### ACTIVITIES
1. In the text on the Tel Aviv University Entrepreneurship Center, reproduce the part that opens with the words containing "The most unique" and closes with "is quite unique.", substituting "optional extra" for "add-on".
2. According to the text on the Tel Aviv University Entrepreneurship Center, how must each start-up team in the Arab-Jewish Start-up Accelerator program be composed?

Entrepreneurial University of the Year Award

Tel Aviv University Entrepreneurship Center

Finalist of the Entrepreneurial University of the Year Award

"Make it Happen!"


The most unique feature in TAU’s Entrepreneurship Center (EC) is the fact that its curriculum and activities were developed and are offered to students of all disciplines as a part of their degree. Not as an add-on, not as a special program for outstanding students, but as a high-quality, in-depth, hands-on program, to students of the Humanities, Social Sciences, Arts, Law, Medicine, Exact Sciences, Life Sciences, Design, Engineering and Business. Other universities’ programs are targeted at engineering and management students and/or, are offered only to exceling students. The fact that TAU is offering this program so broadly is quite unique.

A second key to TAU uniqueness is the extent and breath of our academic program. Our curriculum, holds over 30 courses from which the students can elect to study up to a total of 16 credits. For example, a BA in Philosophy requires 120 credits. A Philosophy student looking to study entrepreneurship can elect to study 104 credits in Philosophy and 16 credits on entrepreneurship (15% of the degree!) to qualify for a BA degree in Philosophy with entrepreneurship studies. In addition, we developed a broad layer of Experiential Entrepreneurship where we have students work on real industry (government, private, social) problems and opportunities. Included in this are soft-skills extracurricular studies. Lastly, our courses and extra-curricular activities are based on industry participation. The intention is that in each course or activity, students will work with industry mentors and guests. This part is still being developed but so far, we had 10s of mentors participate in our activities.


Entrepreneurship Class


Entrepreneurship Activities

Entrepreneurship Activities2


Impacting lifes

Can entrepreneurship be leveraged to resolve decades of ethnic conflict? While Jews and Arabs are equal citizens in Israel, both groups have strong bias and prejudice towards each other. This escalates tension, misunderstanding, lack of communication and as a whole, negatively impacts the cohesiveness of Israel’s society. Research has shown that having conflicting groups meet on an equal basis and perform meaningful work together, can reduce prejudice, bias and fear from one another. Hence, TAU EC decided to open an Arab-Jewish Start-up Accelerator program where each start-up team must be composed of Jews and Arabs. How the program addresses the conflict? • Accelerator programs are very attractive. Start-up teams are looking to join high-quality programs to advance their company. We believed that a TAU accelerator with highly reputable workshop leaders and mentors, will attract start-up teams regardless of the bicultural requirement.

### DATA TO EXAMINE
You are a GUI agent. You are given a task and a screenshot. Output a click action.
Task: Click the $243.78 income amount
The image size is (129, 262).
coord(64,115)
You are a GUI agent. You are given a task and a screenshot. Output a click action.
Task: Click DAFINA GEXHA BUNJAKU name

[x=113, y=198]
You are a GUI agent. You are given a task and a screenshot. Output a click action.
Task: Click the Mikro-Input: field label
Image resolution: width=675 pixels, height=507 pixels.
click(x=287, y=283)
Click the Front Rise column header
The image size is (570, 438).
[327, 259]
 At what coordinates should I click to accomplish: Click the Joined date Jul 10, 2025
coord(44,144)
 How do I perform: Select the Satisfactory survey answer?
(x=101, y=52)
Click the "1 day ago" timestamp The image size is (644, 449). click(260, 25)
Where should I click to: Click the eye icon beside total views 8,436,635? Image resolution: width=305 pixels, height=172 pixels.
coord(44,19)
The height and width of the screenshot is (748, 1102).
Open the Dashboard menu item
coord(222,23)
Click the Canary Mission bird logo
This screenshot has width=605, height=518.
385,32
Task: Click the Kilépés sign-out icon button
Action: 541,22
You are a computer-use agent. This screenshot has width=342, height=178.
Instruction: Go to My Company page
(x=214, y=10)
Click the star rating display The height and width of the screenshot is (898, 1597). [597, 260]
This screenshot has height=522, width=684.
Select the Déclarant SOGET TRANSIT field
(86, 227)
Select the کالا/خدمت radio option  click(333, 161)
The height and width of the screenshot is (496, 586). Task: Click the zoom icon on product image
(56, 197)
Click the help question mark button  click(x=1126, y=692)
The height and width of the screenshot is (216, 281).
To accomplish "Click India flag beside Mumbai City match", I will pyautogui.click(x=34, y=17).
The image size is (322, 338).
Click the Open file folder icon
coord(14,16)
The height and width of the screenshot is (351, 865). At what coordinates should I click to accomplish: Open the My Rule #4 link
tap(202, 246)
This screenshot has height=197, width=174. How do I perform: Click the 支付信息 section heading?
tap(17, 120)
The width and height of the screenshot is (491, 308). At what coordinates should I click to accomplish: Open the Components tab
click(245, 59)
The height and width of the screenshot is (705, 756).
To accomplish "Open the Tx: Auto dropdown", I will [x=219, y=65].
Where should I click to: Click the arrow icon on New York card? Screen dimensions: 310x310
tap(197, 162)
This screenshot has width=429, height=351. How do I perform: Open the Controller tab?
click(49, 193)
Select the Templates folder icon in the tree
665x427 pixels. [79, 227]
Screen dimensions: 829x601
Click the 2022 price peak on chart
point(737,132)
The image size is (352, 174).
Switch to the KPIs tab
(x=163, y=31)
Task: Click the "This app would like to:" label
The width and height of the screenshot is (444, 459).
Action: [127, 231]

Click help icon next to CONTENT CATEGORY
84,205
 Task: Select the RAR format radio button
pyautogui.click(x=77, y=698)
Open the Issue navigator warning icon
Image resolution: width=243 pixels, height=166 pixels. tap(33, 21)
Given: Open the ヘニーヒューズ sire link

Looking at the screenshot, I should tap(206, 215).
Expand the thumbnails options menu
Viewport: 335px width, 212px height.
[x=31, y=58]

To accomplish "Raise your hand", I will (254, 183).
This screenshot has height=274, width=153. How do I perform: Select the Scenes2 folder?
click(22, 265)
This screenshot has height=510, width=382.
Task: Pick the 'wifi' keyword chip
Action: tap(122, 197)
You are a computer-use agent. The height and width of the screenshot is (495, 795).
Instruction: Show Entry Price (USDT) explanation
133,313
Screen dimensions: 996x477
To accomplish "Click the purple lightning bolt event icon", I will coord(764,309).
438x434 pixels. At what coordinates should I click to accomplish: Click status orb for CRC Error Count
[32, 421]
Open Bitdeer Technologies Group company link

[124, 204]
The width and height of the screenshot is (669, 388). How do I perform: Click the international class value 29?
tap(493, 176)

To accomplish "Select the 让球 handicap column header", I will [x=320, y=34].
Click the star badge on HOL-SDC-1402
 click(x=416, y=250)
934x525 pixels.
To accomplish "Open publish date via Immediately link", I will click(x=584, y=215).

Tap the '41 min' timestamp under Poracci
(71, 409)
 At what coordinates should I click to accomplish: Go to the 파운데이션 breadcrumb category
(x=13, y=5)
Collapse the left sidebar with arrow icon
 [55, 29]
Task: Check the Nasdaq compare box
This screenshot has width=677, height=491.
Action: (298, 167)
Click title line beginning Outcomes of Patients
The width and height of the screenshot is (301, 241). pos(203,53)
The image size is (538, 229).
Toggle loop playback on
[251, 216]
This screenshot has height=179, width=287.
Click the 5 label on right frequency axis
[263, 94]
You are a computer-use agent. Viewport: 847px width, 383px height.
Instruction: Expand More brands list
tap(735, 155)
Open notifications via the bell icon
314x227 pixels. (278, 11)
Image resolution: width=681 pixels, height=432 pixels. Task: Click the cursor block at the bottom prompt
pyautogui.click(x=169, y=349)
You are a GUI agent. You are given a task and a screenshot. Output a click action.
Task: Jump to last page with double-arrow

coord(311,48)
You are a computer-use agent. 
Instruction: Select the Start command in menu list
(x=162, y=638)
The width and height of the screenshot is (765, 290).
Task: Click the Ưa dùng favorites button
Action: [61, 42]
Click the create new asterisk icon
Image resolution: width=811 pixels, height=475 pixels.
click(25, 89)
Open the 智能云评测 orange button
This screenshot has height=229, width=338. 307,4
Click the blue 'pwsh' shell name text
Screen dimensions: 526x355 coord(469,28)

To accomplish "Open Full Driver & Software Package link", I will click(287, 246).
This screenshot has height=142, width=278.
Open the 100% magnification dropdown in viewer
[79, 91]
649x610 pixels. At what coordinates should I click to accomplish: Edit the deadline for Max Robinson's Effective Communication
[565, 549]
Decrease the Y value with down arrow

### WRITTEN RESPONSES
1.
The most unique feature in TAU’s Entrepreneurship Center (EC) is the fact that its curriculum and activities were developed and are offered to students of all disciplines as a part of their degree. Not as an optional extra, not as a special program for outstanding students, but as a high-quality, in-depth, hands-on program, to students of the Humanities, Social Sciences, Arts, Law, Medicine, Exact Sciences, Life Sciences, Design, Engineering and Business. Other universities’ programs are targeted at engineering and management students and/or, are offered only to exceling students. The fact that TAU is offering this program so broadly is quite unique.

2. Each start-up team must be composed of Jews and Arabs.